Untuk memasang tampon posterior pada perdarahan satu sisi, digunakan bantuan
kateter karet yang dimasukkan dari lubang hidung sampai tampak di orofaring, lalu
ditarik keluar dari mulut. Pada ujung kateter ini dikaitkan 2 benang tampon Bellocq,
kemudian kateter ditarik kembali melalui idung sampai benar keluar dan dapat
ditarik. Tampon perlu didorong dengan bantuan jari telenjuk untuk dapat melewati
palatum mole masuk ke nasofaring. Bila masih ada perdarahan, maka dapat ditambah
tampon anterior ke dalam kavum nasi. Kedua benang yang keluar dari hidung diikat
pada sebuah gulungan kain kasa di depan nares anterior, supaya tampon yang terletak
di nasofaring tetap ditempatnya. Benang lain yang keluar dari mulut pasien diikatkan
secara longgar pada pipi pasien. Gunanya untuk menarik tampon keluar melalui mulut
setelah 2-3 hari. Hati-hati mencabut tampon karena dapat menyebabkan laserasi.
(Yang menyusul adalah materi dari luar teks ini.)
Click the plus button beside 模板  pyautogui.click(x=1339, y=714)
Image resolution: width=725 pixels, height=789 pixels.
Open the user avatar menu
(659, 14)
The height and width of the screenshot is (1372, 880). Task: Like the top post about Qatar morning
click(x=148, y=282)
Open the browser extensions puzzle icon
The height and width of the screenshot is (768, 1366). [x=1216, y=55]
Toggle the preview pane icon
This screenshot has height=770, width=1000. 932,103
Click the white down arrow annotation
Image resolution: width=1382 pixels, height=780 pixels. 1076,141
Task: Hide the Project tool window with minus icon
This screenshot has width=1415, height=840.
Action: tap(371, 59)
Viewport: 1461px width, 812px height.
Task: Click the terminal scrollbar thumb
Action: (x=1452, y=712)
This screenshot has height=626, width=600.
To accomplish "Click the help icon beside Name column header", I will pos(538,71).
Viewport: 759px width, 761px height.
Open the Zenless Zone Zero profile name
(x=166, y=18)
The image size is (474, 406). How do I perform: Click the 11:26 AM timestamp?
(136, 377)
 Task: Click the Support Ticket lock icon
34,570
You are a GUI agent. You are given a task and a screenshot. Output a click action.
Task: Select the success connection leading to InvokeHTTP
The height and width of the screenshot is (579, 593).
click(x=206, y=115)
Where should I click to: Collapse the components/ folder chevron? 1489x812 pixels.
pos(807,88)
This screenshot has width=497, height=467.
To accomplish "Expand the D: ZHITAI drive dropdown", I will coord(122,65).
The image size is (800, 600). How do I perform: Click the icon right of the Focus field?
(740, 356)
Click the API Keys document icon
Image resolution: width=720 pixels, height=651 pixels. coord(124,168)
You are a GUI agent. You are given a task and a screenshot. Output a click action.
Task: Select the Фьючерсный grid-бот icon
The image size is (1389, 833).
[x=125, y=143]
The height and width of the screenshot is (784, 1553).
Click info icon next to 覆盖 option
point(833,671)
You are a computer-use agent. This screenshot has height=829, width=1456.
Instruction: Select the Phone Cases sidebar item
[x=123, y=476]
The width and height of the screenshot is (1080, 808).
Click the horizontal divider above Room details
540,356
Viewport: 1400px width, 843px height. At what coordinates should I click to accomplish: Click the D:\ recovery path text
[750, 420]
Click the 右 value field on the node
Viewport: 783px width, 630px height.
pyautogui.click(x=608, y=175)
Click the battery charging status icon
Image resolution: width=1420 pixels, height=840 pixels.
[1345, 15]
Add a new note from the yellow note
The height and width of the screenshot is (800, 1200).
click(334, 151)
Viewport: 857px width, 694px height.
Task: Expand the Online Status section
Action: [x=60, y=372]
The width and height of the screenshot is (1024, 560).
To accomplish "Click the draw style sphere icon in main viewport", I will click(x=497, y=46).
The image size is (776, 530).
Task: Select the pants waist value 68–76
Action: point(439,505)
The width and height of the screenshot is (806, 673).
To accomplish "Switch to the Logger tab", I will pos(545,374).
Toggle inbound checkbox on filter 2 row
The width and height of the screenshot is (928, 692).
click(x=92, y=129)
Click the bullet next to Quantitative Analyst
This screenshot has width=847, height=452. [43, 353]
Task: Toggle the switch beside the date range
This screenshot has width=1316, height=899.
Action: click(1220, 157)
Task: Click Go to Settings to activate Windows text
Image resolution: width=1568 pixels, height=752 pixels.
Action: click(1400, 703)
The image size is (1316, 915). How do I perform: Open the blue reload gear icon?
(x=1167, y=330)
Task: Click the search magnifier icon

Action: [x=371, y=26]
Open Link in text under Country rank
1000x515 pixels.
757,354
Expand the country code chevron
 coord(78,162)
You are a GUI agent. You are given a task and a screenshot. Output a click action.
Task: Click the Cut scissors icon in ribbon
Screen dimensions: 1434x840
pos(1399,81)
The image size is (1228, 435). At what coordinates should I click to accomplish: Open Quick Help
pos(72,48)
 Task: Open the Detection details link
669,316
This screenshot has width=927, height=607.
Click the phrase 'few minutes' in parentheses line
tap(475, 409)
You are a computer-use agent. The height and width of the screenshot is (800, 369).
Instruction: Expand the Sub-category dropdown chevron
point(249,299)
Pada guidline tampon hanya dijelaskan dua macam yaitu resorbable dan
nonresorbable tampon dan tidak ada tampon bellocq.
Dengan emakin meningkatnya pemakaian endoskop, akhir-akhir ini juga
dikembangkan teknik kauterisasi atau ligasi a. Sfenoplayina dengan panduan
endoskop. Poin ini sama dengan paparan yang ada di guidline kauterasi dilakukaan
jika perdarahan sudah terlihat didaerah mana.